The CE/RK primitives (originally central to Zipcode) manage memory as well as message-passing operations. This is an important feature, carried into the Zipcode system, which is helpful in reducing the number of copies needed to pass a message from sender to recipient in basic message (hence, less wasted bandwidth ). In CE/RK the system provides message space, which is freed upon transmission and allocated upon receipt. This approach removes the need for complicated strategies involving asynchronous sends, in which the user has to poll to see when his or her buffer is once again usable. Since the majority of transmissions in realistic applications involve a gather before send (and scatter on receive), rather than block-data transmission, these semantics provide, on the whole, good notational and performance benefits, while retaining simplicity. Zipcode extends the concept of the CE/RK-managed messages to include buffered messages (for global operations) and synchronizations. These three varieties of primitives make different assumptions about how memory is allocated (and by whom), and are implemented with the most efficient available system calls in a given Zipcode implementation.

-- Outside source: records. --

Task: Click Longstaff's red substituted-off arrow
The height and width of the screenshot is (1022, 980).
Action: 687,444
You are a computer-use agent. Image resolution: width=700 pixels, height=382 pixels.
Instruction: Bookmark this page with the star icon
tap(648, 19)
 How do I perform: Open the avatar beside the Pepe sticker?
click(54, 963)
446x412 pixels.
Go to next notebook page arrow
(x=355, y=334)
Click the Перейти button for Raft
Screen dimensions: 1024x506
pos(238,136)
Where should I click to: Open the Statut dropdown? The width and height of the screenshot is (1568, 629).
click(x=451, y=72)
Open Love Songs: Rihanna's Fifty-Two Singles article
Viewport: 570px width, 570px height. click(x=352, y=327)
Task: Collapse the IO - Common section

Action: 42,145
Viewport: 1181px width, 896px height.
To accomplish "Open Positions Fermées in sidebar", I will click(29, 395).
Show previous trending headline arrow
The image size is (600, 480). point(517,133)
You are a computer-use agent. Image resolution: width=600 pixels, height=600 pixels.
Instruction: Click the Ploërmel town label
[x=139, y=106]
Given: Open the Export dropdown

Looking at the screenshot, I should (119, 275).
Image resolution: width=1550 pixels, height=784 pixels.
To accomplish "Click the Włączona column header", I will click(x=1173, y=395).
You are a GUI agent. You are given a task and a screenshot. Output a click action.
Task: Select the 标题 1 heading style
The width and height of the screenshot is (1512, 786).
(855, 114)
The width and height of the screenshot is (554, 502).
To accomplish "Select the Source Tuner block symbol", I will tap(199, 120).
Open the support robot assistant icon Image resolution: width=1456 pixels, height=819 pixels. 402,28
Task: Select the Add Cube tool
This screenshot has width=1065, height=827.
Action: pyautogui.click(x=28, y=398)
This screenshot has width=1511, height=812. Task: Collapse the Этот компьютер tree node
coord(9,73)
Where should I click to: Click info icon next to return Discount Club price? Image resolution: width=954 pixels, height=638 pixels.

In all cases, actual memory allocation can be effected using lightweight allocation procedures in efficient implementations, rather than heavyweight mallocs. Therefore, the dynamic nature of the allocations need not imply significant performance penalties.
When moving Zipcode to a new system, the CE/RK layer will normally be the first interface provided, with additional interfaces provided if the hardware's special properties so warrant. In this way, user codes and libraries will come up to speed quickly, yet attain better performance as the Zipcode port is optimized for the new system. We see this as a desirable mode of operation, with the highest initial return on investment.